Biocompatibility analysis of a novel reabsorbable alloplastic membrane composed of alginate-Capsul / Análise da biocompatibilidade de uma membrana aloplástica reabsorvível composta de alginato-capsul

Cristina JARDELINO
Igor Iuco CASTRO-SILVA
Callinca Paolla Gomes MACHADO
Maria Helena ROCHA-LEÃO
Alexandre Malta ROSSI
Silvia Rachel de Albuquerque SANTOS
José Mauro GRANJEIRO



Resumo

ABSTRACT

Objective
The aim of this study was to evaluate in vivo the biological response after implantation of a novel alginate-capsule membrane.

Methods
The material was implanted into subcutaneous tissue of mice (n=15) and after 1, 3 and 9 weeks, the animals were sacrificed and biopsies analyzed with light microscopy, using the stains hematoxylin-eosin, picrosirius and alcian blue pH 2.5. The parameters evaluated were: intensity and kind of inflammatory infiltrate, presence of connective tissue, foreign body reaction, vascularization and biodegradation.

Results
1 week after implantation, the following was observed: mixed inflammatory infiltrate, absence of necrosis and beginnings of membrane fragmentation; after 3 weeks, discrete presence of multinuclear giant cells and beginnings of neovascularization; and after 9 weeks there was minor biodegradation associated with the presence of new connective tissue, and persistence of moderate inflammatory reaction observed from beginning to end of the experiment.

Conclusion
Considering the results obtained, it is possible to conclude that the novel alginate-capsule membrane is partially reabsorbable but with low biocompatibility, requiring more tests to validate its clinical use.
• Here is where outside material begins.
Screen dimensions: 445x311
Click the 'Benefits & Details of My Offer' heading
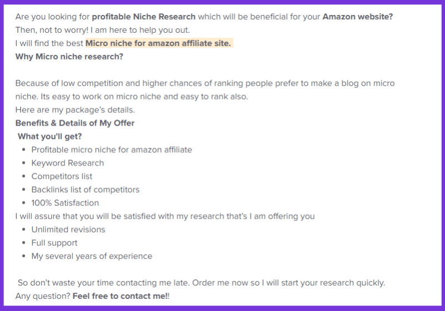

Indexing terms: Material testing. Seaweed. Tissue engineering.


RESUMO

Objetivo
Avaliar in vivo a resposta tecidual após a implantação de uma nova membrana de alginato-capsul.

Métodos
O material foi implantado no tecido subcutâneo de camundongos (n=15) e após 1, 3 e 9 semanas, os animais foram mortos e as biópsias analisadas à microscopia de luz, através de coloração com hematoxilina-eosina, picrosirius e azul de alcian pH 2,5. Os parâmetros avaliados foram: intensidade e tipo de infiltrado inflamatório, presença de tecido conjuntivo, reação de corpo estranho, vascularização e biodegradação.

Resultados
Após 1 semana da implantação, notou-se infiltrado inflamatório misto, ausência de necrose e início de fragmentação da membrana, em 3 semanas, observou-se presença discreta de células gigantes multinucleadas e início de neovascularização, e em 9 semanas houve pequena biodegradação associada com a presença de novo tecido conjuntivo e persistência de reação inflamatória moderada observada desde o início do experimento.

Conclusão
Considerando os resultados obtidos concluiu-se que a nova membrana de alginato-capsul é parcialmente reabsorvível, mas com baixa biocompatibilidade, necessitando de mais testes para validar seu uso clínico.

Termos de indexação: Teste de materiais. Alga marinha. Engenharia tecidual.